### Task to carry out
Search the material for the string "Línea", then return every line where it is found.

### Data for this exercise
● ● ● ● ● ● ●
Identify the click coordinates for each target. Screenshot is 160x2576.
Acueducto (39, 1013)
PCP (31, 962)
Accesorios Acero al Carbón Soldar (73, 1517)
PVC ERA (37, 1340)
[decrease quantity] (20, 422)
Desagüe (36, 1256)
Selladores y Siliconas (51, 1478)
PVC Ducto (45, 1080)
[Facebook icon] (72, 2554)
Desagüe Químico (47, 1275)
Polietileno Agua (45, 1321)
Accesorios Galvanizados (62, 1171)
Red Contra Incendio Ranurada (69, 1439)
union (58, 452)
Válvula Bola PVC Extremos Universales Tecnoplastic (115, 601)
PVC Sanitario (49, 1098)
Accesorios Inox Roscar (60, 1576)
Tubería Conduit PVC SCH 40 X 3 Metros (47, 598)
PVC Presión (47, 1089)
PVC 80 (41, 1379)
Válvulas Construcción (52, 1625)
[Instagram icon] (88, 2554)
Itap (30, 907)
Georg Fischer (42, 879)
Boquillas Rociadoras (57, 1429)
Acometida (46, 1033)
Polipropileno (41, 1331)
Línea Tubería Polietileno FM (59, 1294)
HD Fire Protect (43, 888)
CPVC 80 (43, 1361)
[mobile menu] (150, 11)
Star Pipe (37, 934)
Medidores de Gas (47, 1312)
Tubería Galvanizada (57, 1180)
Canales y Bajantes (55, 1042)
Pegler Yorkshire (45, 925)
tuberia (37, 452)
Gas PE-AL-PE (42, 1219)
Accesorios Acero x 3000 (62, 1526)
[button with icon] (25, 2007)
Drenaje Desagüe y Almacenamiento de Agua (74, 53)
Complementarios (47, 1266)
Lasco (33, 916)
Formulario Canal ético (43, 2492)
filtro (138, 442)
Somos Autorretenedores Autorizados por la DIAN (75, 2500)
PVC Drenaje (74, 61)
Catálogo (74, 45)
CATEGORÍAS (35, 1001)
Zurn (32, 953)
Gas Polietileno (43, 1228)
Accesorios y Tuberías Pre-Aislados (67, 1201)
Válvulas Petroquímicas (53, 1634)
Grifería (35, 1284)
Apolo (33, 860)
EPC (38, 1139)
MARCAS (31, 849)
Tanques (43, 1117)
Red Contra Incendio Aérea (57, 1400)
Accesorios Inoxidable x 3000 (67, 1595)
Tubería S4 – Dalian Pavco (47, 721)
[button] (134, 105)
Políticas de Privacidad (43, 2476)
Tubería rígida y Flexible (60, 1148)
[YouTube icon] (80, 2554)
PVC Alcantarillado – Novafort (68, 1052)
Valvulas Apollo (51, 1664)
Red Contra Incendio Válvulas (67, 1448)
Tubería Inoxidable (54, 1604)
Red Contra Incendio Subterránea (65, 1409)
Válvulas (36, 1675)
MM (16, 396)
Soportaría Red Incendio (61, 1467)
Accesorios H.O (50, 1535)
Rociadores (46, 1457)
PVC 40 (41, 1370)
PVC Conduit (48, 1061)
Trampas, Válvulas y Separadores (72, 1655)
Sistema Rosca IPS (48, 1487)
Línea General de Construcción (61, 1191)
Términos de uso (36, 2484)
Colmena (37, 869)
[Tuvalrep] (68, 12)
● ● ● ● ● ● ●
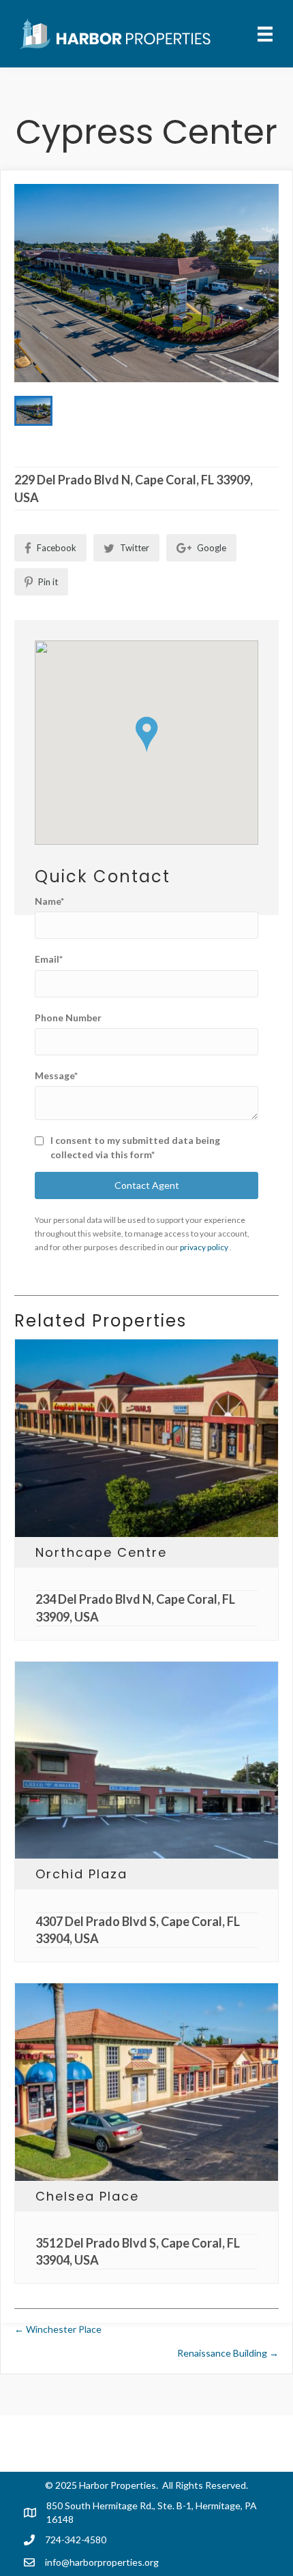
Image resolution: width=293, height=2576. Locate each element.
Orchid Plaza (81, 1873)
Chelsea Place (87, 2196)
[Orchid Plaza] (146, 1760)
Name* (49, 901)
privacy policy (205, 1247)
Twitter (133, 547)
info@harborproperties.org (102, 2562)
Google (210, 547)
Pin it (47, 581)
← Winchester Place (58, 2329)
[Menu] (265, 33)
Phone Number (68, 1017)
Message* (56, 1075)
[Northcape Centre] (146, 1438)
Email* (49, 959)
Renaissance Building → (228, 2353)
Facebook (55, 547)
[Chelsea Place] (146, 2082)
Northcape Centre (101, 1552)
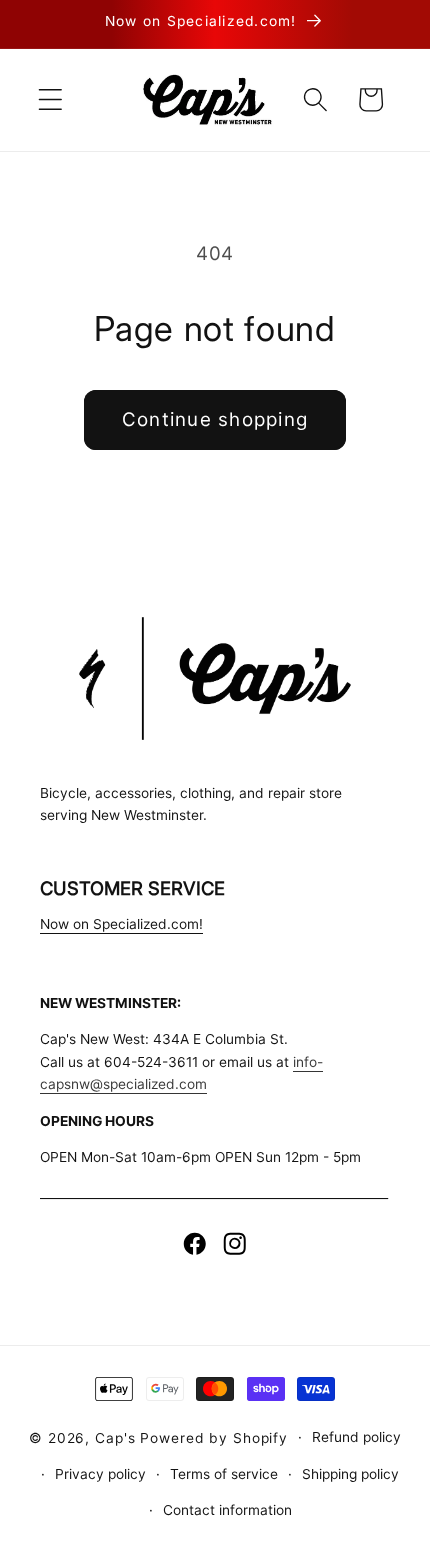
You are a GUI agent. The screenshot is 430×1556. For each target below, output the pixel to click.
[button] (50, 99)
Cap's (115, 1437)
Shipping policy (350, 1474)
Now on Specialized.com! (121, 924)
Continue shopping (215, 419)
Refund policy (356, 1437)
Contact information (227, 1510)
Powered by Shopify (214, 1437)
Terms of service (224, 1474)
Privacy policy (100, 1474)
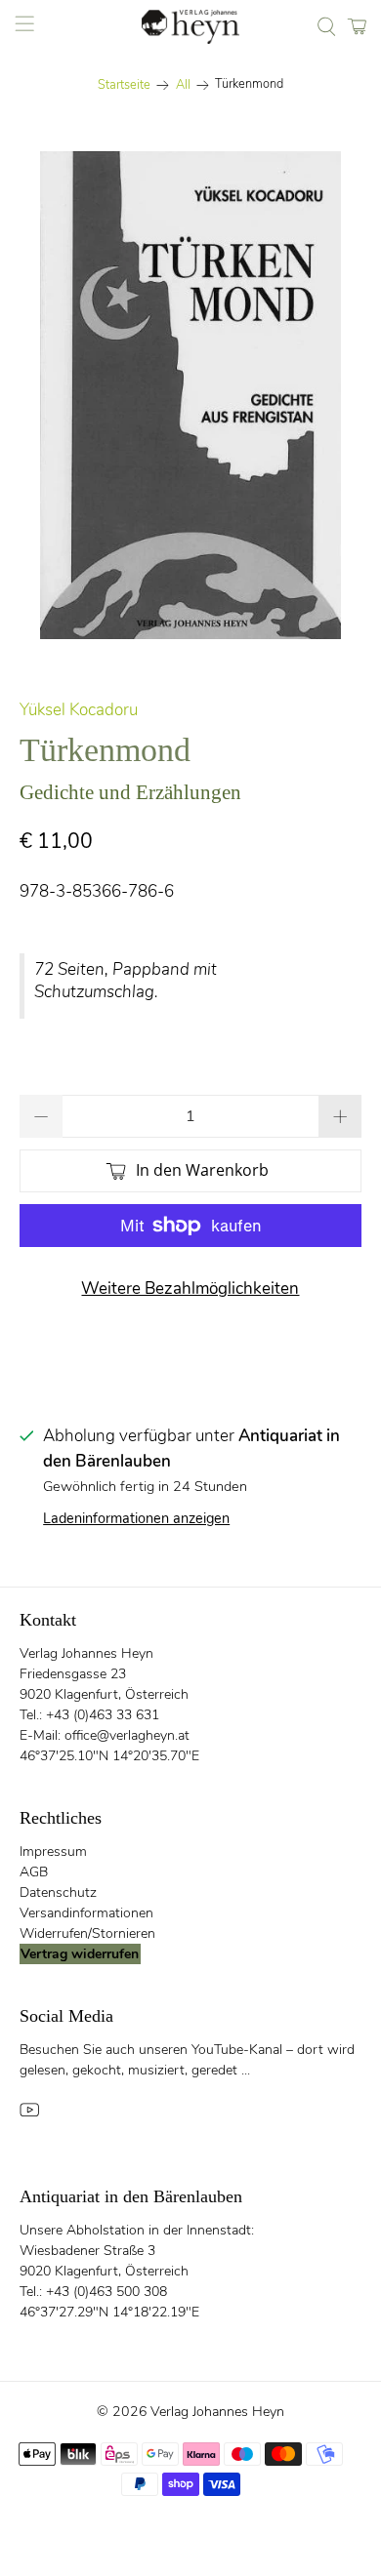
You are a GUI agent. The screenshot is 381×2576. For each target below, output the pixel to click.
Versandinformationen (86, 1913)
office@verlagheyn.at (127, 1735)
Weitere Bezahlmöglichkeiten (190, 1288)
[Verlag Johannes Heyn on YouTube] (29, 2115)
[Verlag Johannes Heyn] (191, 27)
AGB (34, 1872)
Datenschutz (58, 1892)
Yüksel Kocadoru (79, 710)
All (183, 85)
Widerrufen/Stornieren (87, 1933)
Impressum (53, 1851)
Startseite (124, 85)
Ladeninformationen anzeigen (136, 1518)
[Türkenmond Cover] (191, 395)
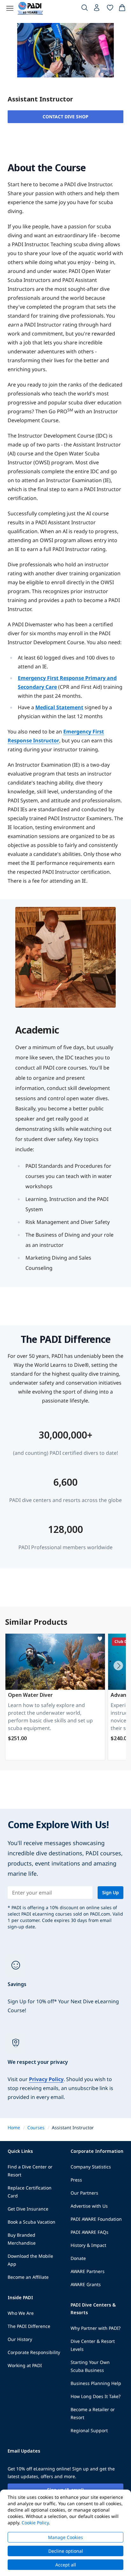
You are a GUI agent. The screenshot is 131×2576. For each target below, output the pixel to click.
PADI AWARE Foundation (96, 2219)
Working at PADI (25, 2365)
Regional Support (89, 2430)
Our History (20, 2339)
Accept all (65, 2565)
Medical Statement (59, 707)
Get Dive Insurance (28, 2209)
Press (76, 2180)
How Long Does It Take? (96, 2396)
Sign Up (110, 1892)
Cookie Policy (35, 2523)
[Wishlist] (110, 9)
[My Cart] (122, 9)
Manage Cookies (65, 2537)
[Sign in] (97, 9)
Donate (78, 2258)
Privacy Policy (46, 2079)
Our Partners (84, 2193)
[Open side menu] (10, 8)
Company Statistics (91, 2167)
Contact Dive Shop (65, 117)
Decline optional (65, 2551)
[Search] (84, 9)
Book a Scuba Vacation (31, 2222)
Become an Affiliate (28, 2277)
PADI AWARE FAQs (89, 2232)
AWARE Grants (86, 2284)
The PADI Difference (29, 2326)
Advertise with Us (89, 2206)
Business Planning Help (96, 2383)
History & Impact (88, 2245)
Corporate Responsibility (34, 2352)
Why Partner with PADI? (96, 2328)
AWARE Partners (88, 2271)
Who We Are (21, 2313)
● ● ● ● ● ● ●
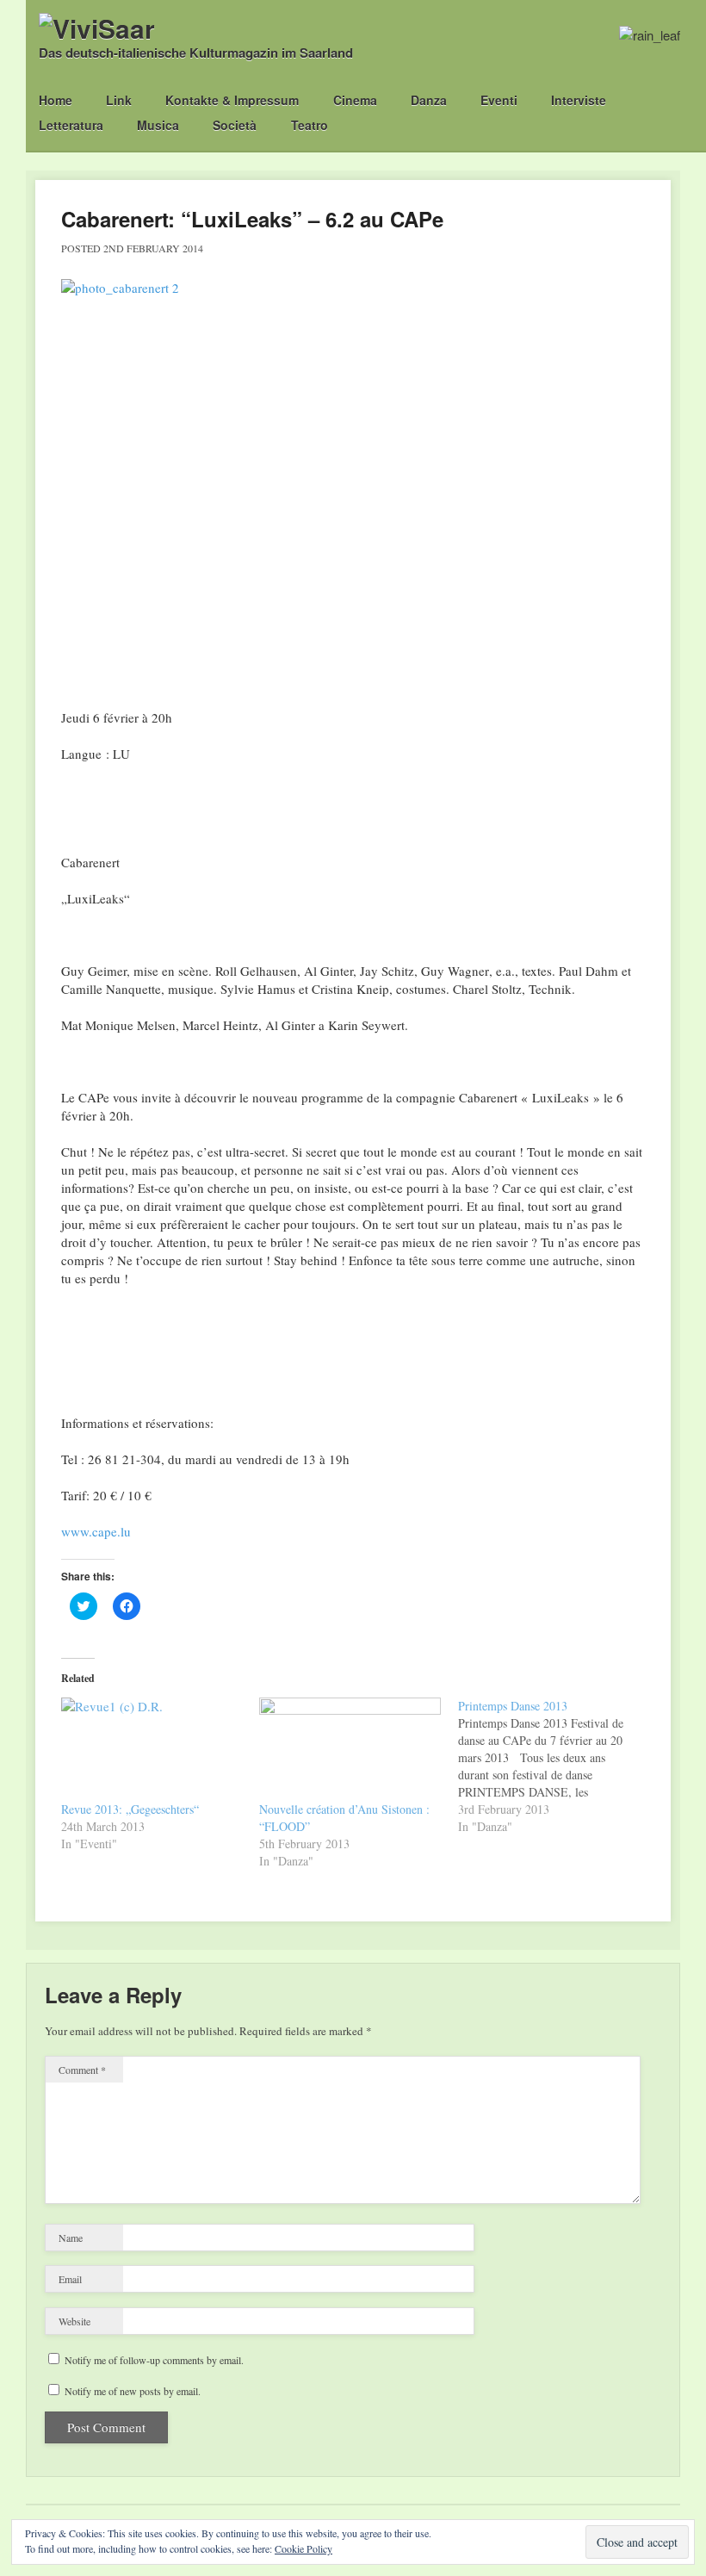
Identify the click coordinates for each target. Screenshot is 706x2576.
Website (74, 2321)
● ● ● ● ● ● ●
### Answer for the task
Línea Tubería Polietileno FM (59, 1294)
Línea General de Construcción (61, 1191)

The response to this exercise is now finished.